(Text and item location entries)
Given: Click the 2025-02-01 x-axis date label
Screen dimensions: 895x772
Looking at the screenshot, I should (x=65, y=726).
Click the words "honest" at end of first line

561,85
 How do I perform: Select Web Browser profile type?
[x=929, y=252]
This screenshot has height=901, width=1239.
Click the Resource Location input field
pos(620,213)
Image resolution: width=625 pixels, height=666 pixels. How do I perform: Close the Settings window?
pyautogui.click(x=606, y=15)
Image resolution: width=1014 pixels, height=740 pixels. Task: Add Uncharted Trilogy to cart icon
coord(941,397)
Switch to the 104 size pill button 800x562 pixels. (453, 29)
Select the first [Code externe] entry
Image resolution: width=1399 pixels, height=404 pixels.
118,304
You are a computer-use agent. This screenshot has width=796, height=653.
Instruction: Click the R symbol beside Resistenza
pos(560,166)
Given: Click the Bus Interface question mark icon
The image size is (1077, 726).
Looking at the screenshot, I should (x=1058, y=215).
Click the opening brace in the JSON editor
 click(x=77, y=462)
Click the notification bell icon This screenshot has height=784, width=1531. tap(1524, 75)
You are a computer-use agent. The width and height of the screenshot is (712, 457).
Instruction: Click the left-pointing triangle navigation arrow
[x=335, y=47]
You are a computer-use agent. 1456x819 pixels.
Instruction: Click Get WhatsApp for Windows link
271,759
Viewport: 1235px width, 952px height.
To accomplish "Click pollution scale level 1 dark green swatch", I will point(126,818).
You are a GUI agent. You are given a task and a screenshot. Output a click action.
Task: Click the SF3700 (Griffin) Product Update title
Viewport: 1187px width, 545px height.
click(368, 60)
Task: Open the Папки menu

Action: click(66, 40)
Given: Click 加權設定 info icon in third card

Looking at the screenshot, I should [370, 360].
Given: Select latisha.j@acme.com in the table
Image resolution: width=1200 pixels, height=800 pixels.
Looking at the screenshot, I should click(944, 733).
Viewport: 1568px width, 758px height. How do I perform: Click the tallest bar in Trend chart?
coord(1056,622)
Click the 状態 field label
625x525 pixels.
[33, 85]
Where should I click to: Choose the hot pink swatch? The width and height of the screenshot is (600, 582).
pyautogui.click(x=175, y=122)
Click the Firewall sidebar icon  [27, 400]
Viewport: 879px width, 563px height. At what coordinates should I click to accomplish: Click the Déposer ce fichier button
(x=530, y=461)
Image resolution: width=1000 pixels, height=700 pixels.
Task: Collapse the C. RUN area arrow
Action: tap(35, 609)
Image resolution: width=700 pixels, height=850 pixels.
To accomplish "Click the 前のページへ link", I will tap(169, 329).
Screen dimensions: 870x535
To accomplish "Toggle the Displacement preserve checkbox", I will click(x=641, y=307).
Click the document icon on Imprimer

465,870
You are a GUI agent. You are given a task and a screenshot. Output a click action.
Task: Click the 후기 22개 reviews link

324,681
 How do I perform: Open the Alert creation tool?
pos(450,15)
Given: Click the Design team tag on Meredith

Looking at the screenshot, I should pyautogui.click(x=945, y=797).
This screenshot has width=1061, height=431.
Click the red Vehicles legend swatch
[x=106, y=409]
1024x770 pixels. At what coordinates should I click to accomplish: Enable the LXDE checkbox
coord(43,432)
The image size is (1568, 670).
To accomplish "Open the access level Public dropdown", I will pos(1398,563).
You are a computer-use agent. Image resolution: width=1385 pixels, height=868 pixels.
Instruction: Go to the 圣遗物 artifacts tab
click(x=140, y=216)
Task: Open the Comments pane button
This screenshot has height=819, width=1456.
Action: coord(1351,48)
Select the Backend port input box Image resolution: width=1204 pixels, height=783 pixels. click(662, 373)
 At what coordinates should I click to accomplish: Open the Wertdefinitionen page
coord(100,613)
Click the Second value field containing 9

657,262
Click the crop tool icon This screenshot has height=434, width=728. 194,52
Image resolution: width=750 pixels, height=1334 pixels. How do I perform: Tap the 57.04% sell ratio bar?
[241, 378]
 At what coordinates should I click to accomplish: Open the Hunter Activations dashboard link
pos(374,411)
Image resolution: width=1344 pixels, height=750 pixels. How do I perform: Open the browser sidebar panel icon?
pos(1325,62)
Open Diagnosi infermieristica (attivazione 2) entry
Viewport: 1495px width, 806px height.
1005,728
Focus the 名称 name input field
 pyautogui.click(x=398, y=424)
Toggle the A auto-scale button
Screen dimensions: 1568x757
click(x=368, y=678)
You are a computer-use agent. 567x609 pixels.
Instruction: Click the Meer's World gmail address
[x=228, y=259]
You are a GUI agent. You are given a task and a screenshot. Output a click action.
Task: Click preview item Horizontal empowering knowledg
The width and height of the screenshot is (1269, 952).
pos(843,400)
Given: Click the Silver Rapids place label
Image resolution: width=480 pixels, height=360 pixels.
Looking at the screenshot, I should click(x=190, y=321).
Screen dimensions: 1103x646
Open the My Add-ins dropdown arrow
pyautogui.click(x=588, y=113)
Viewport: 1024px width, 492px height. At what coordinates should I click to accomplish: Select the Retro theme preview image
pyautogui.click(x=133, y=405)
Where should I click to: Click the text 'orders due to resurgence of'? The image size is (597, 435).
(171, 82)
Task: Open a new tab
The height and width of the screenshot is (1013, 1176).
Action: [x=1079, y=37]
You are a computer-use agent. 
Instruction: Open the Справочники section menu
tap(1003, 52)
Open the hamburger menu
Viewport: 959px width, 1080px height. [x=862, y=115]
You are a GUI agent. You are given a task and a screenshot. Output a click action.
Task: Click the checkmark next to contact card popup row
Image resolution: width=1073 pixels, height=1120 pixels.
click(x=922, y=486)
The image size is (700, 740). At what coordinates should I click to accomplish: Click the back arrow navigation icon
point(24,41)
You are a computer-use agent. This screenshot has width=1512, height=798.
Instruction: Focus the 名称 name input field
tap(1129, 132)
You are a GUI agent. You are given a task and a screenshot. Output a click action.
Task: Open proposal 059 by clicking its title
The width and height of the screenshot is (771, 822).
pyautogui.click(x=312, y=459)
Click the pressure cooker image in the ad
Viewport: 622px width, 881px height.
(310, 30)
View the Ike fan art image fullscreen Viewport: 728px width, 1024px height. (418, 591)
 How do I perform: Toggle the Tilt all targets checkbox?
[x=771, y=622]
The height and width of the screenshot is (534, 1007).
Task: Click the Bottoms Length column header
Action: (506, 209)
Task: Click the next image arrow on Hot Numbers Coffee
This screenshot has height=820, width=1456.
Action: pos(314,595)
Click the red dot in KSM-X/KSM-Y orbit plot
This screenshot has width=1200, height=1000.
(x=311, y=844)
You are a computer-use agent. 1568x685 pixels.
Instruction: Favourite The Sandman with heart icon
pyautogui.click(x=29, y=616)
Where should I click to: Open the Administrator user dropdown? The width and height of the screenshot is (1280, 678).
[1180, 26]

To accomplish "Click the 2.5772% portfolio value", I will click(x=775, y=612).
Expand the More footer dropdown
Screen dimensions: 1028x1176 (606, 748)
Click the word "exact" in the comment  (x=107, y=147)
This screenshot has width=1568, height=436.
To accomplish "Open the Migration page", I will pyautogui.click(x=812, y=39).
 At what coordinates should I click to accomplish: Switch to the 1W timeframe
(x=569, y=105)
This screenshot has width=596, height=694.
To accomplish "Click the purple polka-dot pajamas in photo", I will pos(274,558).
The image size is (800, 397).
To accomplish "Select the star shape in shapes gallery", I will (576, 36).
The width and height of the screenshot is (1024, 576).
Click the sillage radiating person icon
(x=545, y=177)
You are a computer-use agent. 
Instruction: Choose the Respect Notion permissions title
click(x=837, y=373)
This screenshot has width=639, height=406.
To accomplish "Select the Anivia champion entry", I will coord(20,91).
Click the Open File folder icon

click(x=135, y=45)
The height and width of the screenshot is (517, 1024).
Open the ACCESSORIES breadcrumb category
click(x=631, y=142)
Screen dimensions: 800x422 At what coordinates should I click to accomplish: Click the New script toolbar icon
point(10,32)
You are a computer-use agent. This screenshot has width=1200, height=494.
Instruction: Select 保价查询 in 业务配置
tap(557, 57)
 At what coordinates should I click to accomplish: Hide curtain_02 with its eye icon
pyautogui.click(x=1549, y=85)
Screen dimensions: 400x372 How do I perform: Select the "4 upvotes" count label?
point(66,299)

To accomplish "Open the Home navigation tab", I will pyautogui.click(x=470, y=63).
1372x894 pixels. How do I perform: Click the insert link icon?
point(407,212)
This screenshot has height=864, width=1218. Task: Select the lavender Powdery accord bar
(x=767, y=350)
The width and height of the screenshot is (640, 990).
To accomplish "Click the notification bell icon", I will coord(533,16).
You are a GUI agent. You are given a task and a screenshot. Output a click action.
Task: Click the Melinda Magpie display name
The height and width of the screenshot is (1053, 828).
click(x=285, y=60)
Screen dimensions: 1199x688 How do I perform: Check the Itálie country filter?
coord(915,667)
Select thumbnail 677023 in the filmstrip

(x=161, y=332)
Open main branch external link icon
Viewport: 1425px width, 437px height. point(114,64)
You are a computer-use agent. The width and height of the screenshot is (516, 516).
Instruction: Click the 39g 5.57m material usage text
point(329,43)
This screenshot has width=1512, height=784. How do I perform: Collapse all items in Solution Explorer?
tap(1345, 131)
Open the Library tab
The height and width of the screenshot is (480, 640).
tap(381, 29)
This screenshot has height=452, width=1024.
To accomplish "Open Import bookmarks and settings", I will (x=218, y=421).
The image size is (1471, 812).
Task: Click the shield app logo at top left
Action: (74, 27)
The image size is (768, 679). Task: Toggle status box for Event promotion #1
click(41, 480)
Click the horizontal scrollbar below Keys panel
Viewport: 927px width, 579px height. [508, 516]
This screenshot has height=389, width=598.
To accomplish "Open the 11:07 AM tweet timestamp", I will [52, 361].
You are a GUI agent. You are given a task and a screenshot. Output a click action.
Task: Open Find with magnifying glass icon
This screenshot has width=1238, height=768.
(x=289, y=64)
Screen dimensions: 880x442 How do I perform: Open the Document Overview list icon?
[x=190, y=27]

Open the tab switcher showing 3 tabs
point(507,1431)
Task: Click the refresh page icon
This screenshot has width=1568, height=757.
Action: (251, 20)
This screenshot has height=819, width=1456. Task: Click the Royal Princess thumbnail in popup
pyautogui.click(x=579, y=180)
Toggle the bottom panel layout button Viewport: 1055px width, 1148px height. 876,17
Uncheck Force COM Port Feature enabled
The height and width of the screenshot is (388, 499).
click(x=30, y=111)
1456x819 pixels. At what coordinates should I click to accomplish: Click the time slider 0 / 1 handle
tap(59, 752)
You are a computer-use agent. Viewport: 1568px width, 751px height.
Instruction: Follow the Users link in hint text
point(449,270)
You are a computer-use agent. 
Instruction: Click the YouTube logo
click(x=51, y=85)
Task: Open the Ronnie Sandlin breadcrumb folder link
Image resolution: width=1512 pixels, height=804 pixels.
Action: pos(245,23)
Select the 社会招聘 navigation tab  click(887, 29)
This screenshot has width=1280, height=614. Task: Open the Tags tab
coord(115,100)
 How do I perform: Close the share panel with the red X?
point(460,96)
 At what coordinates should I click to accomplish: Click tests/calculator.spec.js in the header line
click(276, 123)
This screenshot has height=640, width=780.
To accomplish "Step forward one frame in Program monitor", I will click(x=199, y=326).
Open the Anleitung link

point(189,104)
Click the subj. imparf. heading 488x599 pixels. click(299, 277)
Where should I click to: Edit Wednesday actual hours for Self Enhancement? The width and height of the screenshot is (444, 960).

| TASK DIRECTIONS |
Reproduce word for word the rows starting at the line that contains "Where should I click to: Choose" and ending at the line that contains "I will pos(1398,563).", including both of those lines.

| TASK ANSWER |
Where should I click to: Choose the hot pink swatch? The width and height of the screenshot is (600, 582).
pyautogui.click(x=175, y=122)
Click the Firewall sidebar icon  [27, 400]
Viewport: 879px width, 563px height. At what coordinates should I click to accomplish: Click the Déposer ce fichier button
(x=530, y=461)
Image resolution: width=1000 pixels, height=700 pixels.
Task: Collapse the C. RUN area arrow
Action: tap(35, 609)
Image resolution: width=700 pixels, height=850 pixels.
To accomplish "Click the 前のページへ link", I will tap(169, 329).
Screen dimensions: 870x535
To accomplish "Toggle the Displacement preserve checkbox", I will click(x=641, y=307).
Click the document icon on Imprimer

465,870
You are a GUI agent. You are given a task and a screenshot. Output a click action.
Task: Click the 후기 22개 reviews link

324,681
 How do I perform: Open the Alert creation tool?
pos(450,15)
Given: Click the Design team tag on Meredith

Looking at the screenshot, I should pyautogui.click(x=945, y=797).
This screenshot has width=1061, height=431.
Click the red Vehicles legend swatch
[x=106, y=409]
1024x770 pixels. At what coordinates should I click to accomplish: Enable the LXDE checkbox
coord(43,432)
The image size is (1568, 670).
To accomplish "Open the access level Public dropdown", I will pos(1398,563).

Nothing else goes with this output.